Navigating Ethical and Compliance Challenges

Implementing privacy-first design, ensuring data security, and aligning with global regulations like GDPR and CCPA to using biometric data.

If building a product is hard, building an AI product that touches live (voice!) player data is like walking on a tightrope while wearing roller skates, with your legal counsel team throwing compliance rocks at you.

And if you’re in games or any consumer tech space where data is from interactions in real-time, you learn quickly: privacy isn’t just a line in the spec. It is the spec.

While developing Safe Voice, I found myself less in typical PM rituals and more in cross-functional meetings with legal, infosec, policy, and executive sign-offs.
That’s where the real product decisions happened. Because when your AI system ingests biometric or behavioral signals, you’re not just designing features. You’re designing how trust gets built… or ruined.

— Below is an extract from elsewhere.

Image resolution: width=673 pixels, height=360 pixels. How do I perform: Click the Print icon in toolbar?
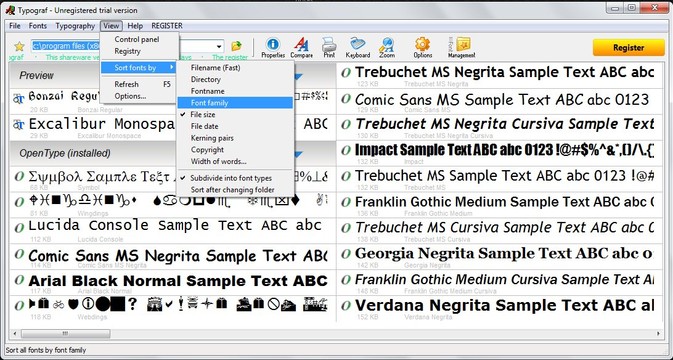(x=329, y=47)
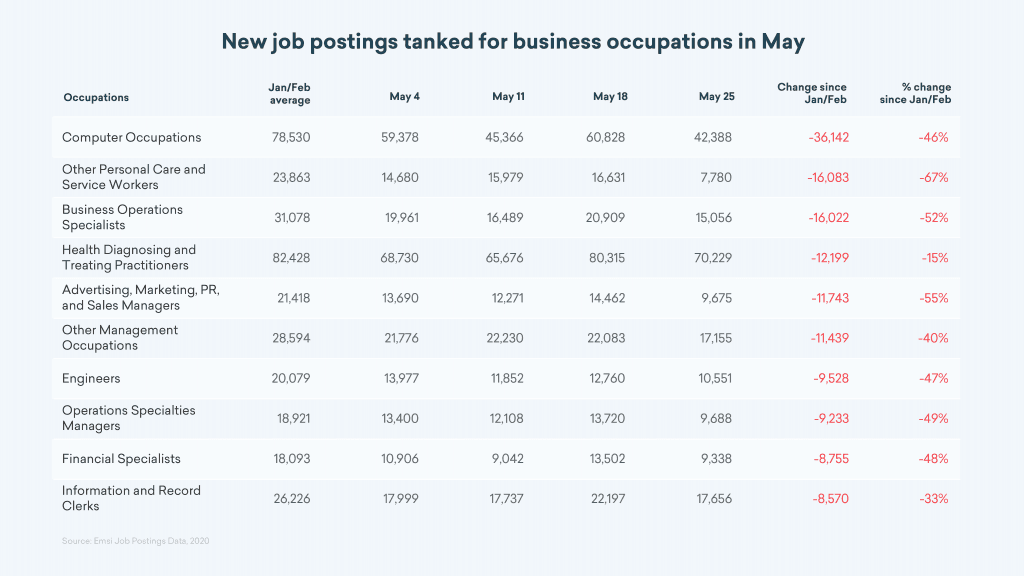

Designing Privacy-First From the Ground Up

“Privacy-first” sounds great, like all those beautiful UX principles we want to embody in our methods. But in practice? It’s a never-ending cascade of small but strategic choices that start early and compound fast. For us, that looked like:

• Minimizing collection scope: No creepy hoarding. We focused on metadata, feature extraction, and ephemeral processing.

• User consent pathways: define checkboxes that didn’t feel like pop quizzes or your life insurance contract.

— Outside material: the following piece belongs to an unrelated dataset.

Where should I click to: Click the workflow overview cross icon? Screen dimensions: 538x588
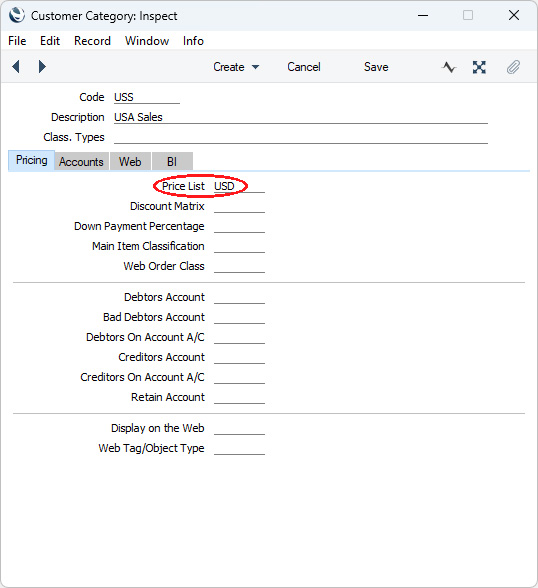tap(479, 68)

• Data isolation: Segmenting processing queues and anonymizing payloads, so even our own systems couldn’t play detective with identity.

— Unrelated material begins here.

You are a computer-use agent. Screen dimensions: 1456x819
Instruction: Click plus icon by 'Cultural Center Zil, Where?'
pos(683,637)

Working closely with our DPO and external counsel made this doable. It’s less about getting a stamp of approval and more about designing with legal from day one. Although in our case we had several day ones with legal.

Biometric and Behavioral Data: The Deep End

Voice data is personal. Not just "I only said that thing once" personal, biometric personal. Gender cues, age estimations, emotional tone, plus behavioral metadata like intent, tone escalation, etc.

That meant:

• Sorting out our legal role: Processor or controller? It depends! (Nothing like an existential crisis baked into your deployment model.)

• Granular audit trails: Everything the model inferred had to be logged, explainable, and reviewable. Not just “because compliance,” because customers.

• Compliance defaults: GDPR, CCPA, DSA ... we basically became multilingual in data regulation. What is and isn’t allowed? Our "defaults" were defined like high-stakes geo political negotiations.

You can’t wing this stuff. You design for nuance. You build for audit. You delay launches because nuance takes time, thats the burden of dealing with this type of data.

Legal and InfoSec Aren’t Stakeholders Anymore. They’re Co-Designers.

At Unity, I learned the hard way that looping legal in late (meaning following existing processes that don’t account for our type of product) is like asking for decaf when the server asks you what type of milk. After a few difficult attempts at keeping a legal counsel for more than 6 months, we finally got into a team that we worked together from the beginning.

That meant:

• We pressure-tested our designs before they hit sprint planning. (Legal reading PRDs and TDDs and making suggestions)

• We built a shared vocabulary between lawyers, engineers, PMs, and designers. (This teams documents deserved a Pulitzer, honestly.)

• We de-escalated months-long ambiguity about data rights because we finally worked with legal as product partners, not gatekeepers. With them driving and getting the sign-off for the change we wanted, not the other way around.

Ethics Isn’t “Extra”. It’s the Difference.

Compliance is the floor. Ethics is what actually matters.

We regularly asked:

• Can this system be misunderstood or misused in ways we didn’t intend?

• Will the end-user (or moderator) understand what the model is saying, or just see a score and assume the worst?

• What happens when we get it wrong, and who carries the weight of that mistake?

Some features were held back. Some were redesigned entirely.

Instead, we built for:

• Explainability

• Confidence intervals

• Human-in-the-loop workflows

Because no model is neutral.
And pretending otherwise is how you lose trust at scale.

TL;DR: If you're building AI and handling sensitive data: Privacy isn’t a checklist. Ethics isn’t a luxury. And legal isn’t the “no” department, your job is to make them your besties.